Welcome back to Digital Exhaust, a 33c weekly digest. Browse below the button for the most interesting links, rumors and ephemera coursing through the ether. As usual, the letter has a healthtech focus with attention to the human beings that use it. Enjoy.
In search of the impossible machine
Nothing shows more clearly the perfect engineering of the heart than our own failed attempts to imitate it. An interesting excerpt from The Exquisite Machine - The New Science of the Heart. A dive into the history of innovation and failure around the artificial heart, from MIT Press. I want to read this one.
The rhythm of his heart
Speakin’ of hearts, this synthesizer transforms the heartbeats of kids with congenital heart disease into musical rhythms.
The mask wars have a winner?
A rigorous assessment of 78 studies published by Cochrane found “little to no” evidence that masking at the population level reduced COVID infections. The metaanalysis held when they compared surgical masks with N95 masks. Or no mask.
Cochrane, I’ll add, has long been considered the final word in big meta analyses like this. Critics of the Cochrane review have suggested the conclusion might have been different if there were higher-quality studies available.
Of course, we all like the studies that confirm our bias.
+ And in case you were wondering, AI can’t diagnose COVID based on the sound of a cough.
Medicine and baseball occasionally disappoint me
Such a great reflection on medicine and baseball from
on .Neither medicine nor baseball can be mastered and both take a whole lot of time to even approach mastery.
Like most loves, medicine and baseball occasionally disappoint me.

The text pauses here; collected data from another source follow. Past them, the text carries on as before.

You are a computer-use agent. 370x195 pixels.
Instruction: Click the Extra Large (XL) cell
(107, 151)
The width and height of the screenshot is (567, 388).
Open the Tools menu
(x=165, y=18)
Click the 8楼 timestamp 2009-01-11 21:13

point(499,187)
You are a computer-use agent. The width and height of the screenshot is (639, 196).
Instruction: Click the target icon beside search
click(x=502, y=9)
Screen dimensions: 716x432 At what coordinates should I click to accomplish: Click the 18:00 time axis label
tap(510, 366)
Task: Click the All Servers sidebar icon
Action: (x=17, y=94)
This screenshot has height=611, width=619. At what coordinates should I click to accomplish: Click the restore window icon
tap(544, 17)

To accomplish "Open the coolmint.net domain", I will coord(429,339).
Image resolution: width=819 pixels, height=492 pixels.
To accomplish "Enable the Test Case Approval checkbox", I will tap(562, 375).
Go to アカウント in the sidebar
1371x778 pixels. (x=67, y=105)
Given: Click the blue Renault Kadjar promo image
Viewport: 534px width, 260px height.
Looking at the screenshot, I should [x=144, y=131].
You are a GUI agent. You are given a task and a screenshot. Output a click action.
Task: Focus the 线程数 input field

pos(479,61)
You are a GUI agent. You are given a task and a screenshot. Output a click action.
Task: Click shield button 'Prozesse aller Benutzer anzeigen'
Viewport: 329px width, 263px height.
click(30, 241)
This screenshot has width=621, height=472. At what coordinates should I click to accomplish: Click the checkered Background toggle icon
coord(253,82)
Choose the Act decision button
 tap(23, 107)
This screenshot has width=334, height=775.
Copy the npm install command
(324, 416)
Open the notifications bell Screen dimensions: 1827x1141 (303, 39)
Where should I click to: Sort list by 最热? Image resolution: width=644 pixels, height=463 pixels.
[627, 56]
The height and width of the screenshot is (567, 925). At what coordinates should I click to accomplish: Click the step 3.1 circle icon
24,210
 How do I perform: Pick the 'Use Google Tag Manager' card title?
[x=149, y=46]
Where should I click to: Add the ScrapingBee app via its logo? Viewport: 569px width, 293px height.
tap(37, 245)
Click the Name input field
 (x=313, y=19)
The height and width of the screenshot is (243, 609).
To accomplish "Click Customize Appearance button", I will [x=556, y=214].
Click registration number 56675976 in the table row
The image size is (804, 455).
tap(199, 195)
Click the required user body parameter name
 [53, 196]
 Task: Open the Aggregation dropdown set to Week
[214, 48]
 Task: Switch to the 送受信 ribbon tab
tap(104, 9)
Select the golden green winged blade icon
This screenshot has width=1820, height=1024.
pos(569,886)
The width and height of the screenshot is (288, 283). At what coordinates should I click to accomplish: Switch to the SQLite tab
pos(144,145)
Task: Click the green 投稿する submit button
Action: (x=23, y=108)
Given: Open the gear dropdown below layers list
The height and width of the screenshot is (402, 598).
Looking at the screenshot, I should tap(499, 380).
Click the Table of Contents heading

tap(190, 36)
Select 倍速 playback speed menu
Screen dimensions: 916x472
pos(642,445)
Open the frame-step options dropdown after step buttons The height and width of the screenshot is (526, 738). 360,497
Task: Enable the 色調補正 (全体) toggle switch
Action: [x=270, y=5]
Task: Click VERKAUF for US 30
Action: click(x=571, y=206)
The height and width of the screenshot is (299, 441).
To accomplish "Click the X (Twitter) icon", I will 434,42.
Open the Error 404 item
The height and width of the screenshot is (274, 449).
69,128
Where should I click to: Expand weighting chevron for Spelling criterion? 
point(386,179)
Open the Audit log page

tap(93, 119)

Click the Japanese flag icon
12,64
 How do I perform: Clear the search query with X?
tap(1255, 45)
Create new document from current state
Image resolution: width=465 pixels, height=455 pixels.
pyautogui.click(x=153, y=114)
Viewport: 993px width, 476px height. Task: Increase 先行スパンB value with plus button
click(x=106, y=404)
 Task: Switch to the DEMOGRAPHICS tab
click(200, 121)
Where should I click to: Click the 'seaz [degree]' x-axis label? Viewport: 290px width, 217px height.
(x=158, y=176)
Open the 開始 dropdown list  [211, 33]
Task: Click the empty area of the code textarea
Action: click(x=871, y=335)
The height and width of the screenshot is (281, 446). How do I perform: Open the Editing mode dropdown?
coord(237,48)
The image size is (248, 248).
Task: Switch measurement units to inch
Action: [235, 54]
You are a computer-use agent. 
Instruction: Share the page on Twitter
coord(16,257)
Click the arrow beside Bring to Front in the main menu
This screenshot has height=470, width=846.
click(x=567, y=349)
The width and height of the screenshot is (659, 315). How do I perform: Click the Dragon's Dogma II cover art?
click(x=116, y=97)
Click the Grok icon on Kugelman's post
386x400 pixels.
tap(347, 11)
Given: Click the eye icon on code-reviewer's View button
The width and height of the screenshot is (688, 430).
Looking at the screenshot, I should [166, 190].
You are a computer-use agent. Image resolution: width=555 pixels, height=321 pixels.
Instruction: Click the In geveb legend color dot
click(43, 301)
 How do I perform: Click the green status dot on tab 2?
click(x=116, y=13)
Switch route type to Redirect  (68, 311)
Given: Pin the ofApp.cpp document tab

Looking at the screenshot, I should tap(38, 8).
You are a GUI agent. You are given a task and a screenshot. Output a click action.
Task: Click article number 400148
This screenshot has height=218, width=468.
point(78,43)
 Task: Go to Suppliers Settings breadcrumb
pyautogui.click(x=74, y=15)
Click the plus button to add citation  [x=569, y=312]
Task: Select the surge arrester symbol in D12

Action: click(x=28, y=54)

I wish medicine progressed faster and I wish baseball would stop feeling the need to change. I wish money had less of an influence in both.
Dr. Cifu is an evolving renaissance man of medicine. The same week he penned this he published new guidelines in JAMA on the management of thoracic aortic dissection.
SneakyRx
Last week you heard that GoodRx had sold your medical information to Facebook. This week they published a rebuttal. It’s worth a look, but for all the wrong reasons — It’s a bunch of legal mumbo jumbo. Which tells me what I need to know. But if you have any idea what it really means, let me know.
Along these lines, I’m finishing up Beyond Data - Reclaiming Human Rights in the Age of the Metaverse by Elizabeth Renieris (2023, MIT Press). It’s a great read if you wanna geek out in the area of data privacy.
+ In related news, the European Union has figured out that Amazon acquired Roomba only to scrape information about your house. And they have questions.
27 hour clinical workday
This is a good story in the New York Times covering the problem of creeping demands on clinicians. Specifically, time consuming recommendations and guidelines that never seem to stop. Docs are required to do more and more stuff. And there is a cameo from Digital Exhaust community member, Victor Montori. BTW, you should read his excellent book, Why We Revolt.
Overheard: If it’s all in bold…
…None of it’s in bold, via the shortest blog post I’ve ever seen from Seth Godin. Reminds me of my medical student classmates that used to highlight every sentence of their class handouts. Our micro professor, in a subtle act of defiance, began distributing handouts printed on yellow paper. Because it was ‘all important.'
The disease scales; The cure does not
Found this quote while digging through some old notes. I can’t get it out of my head.
There’s a Sting lyric in “All This Time” that’s always broken my heart: “Men go crazy in congregations / They only get better one by one.” Contemporary women, for instance, are all dunked into the same mass-media dye bath of body-image issues, and then each, individually and idiosyncratically and painfully, has to spend some years working through it. The disease scales; the cure does not. & dash; Brian Christian, The Most Human Human - What Artificial Intelligence Teaches Us About Being Alive, 2011
Written well over a decade ago, Christian was way ahead of his time with this book. I’d kill to get his insight around GPT and where it’s headed.
Retro look at David the bubble boy
From 2015, but still a great overview of the life of David Vetter, the famed bubble boy — we’ve all heard bits and pieces about David but this video captures his life trajectory in just a few minutes. It’s worth a peek if you don’t know his whole story. Carol, David’s mother, lives a few minutes from Texas Children’s Hospital - The Woodlands, where I currently work. She’s a wonderful woman and a tireless advocate for our hospital and kids with severe combined immune deficiency. Our allergy/immunology clinic is dedicated to David.
I never knew how painful the Simpsons and Seinfeld ‘bubble boy’ jokes were to these families. And I can’t imagine what it was like as a mother to see these kinds of references. But to Carol’s credit, she recognizes how much awareness this ultimately drew to children with SCIDS.
A sign of The Times
The Financial Times has appointed an artificial intelligence editor.
Apple is folding
…or their phones are. They were granted a patent for foldable screens.
I appreciate your being a member of this amazing list. We’ve had some growth recently due to your generous sharing post sharing. Thank you. More later and have a great weekend!